La réalisatrice et sa directrice de la photo Agnès Godard ne montrent que des corps qui s’expriment, qu’ils empilent des cartons, tournent le volant d’une voiture ou s’enlacent passionnément au détour d’une rue ou sous les draps d’un lit d’hôtel un peu miteux. Vendredi soir est quasi-muet, laissant la place aux bruits de fond (klaxons, bruits de moteurs, murmure de la ville) et à la splendide partition du compositeur Dickon Hinchliffe. Véritable ballet filmé au plus près des corps de ses danseurs, le film entier semble avoir été chorégraphié au millimètre près.

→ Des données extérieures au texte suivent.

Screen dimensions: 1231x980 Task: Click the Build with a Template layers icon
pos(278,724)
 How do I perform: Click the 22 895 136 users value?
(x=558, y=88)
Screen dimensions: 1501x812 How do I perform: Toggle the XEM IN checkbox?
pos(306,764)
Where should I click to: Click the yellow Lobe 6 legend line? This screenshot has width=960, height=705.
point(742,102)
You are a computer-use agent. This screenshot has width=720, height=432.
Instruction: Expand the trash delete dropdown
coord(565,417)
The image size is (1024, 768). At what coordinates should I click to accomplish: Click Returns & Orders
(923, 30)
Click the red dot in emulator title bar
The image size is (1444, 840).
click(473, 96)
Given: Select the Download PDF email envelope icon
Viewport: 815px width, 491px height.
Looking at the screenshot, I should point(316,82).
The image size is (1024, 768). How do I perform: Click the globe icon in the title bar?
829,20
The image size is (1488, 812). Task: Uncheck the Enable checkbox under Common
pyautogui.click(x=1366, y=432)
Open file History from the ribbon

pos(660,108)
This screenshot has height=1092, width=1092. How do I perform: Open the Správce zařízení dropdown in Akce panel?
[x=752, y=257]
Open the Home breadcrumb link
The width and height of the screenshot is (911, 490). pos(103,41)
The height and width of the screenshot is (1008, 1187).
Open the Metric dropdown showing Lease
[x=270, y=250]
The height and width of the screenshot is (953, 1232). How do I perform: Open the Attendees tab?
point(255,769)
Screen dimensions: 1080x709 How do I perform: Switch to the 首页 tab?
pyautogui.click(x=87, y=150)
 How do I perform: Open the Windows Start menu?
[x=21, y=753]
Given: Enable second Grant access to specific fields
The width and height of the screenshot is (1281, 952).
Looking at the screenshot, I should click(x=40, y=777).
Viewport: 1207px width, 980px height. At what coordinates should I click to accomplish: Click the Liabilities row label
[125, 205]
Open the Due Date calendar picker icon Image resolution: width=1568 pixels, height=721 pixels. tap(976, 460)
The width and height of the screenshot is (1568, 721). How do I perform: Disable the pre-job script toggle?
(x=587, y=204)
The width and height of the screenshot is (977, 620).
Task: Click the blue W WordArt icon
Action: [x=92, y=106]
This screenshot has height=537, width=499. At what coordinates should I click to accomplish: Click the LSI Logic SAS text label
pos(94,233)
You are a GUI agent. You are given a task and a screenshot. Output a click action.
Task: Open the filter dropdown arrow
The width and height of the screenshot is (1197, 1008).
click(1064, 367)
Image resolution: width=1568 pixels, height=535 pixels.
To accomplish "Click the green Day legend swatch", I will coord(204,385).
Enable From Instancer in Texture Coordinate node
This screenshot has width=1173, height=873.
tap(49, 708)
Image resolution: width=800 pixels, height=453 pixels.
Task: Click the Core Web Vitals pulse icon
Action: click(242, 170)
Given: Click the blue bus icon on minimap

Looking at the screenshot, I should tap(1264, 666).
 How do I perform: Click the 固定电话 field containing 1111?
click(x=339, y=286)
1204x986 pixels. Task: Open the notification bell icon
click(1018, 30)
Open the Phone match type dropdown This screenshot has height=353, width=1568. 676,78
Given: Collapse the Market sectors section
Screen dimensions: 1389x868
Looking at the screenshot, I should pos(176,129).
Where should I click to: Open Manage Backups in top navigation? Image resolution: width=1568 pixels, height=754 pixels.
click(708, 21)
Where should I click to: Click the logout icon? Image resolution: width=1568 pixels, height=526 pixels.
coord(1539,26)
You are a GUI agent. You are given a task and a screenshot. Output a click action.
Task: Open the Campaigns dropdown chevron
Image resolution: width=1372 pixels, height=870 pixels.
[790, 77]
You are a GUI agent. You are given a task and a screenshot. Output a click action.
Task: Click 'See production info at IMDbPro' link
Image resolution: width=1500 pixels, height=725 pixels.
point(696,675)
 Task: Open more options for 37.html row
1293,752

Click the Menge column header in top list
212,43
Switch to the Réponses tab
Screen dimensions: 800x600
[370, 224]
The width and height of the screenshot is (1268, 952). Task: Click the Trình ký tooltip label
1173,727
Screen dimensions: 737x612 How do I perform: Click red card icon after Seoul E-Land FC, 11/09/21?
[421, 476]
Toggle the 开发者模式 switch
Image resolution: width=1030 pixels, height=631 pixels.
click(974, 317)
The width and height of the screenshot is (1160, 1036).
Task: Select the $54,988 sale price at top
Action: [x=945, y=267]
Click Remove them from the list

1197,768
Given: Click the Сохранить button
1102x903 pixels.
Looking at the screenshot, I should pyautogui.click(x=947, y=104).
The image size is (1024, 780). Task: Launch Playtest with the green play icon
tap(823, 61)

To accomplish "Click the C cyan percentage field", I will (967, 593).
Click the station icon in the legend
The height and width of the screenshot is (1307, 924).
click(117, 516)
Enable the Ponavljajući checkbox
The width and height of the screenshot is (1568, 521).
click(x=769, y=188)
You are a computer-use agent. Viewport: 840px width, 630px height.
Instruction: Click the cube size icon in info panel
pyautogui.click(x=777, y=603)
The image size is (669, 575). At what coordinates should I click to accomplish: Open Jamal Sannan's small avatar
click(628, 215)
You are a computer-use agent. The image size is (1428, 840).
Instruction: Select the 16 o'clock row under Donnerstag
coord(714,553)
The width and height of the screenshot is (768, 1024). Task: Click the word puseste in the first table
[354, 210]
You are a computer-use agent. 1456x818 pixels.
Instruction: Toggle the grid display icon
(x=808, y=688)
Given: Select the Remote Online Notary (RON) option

Film paradoxal, Vendredi soir paraît à la fois ultra-stylisé et filmé à l’arraché, comme si les frères Dardenne avaient fusionné avec Wong Kar-Wai. Tout cela n’est-il qu’un rêve ? Que se passe-t-il quand le jour reprend ses droits ? Laure quitte discrètement la chambre d’hôtel pour s’aventurer sur la chaussée humide et retrouver sa voiture, reprendre son chemin, avancer vers son avenir tout tracé, comme si rien de tout cela n’était arrivé. Claire Denis la filme comme une femme nouvelle et fige l’image alors que Valérie Lemercier s’élance dans le samedi matin, un sourire aux lèvres. Cendrillon est seule dans les rues désertes, sans que l’on sache qui, de l’amant endormi sur le lit ou du compagnon qui l’attend quelque part, elle choisira. Peut-être aucun des deux ? Entre la tombée de la nuit et le lever du jour, l’héroïne de conte de fées a changé. Plus rien ne sera jamais pareil.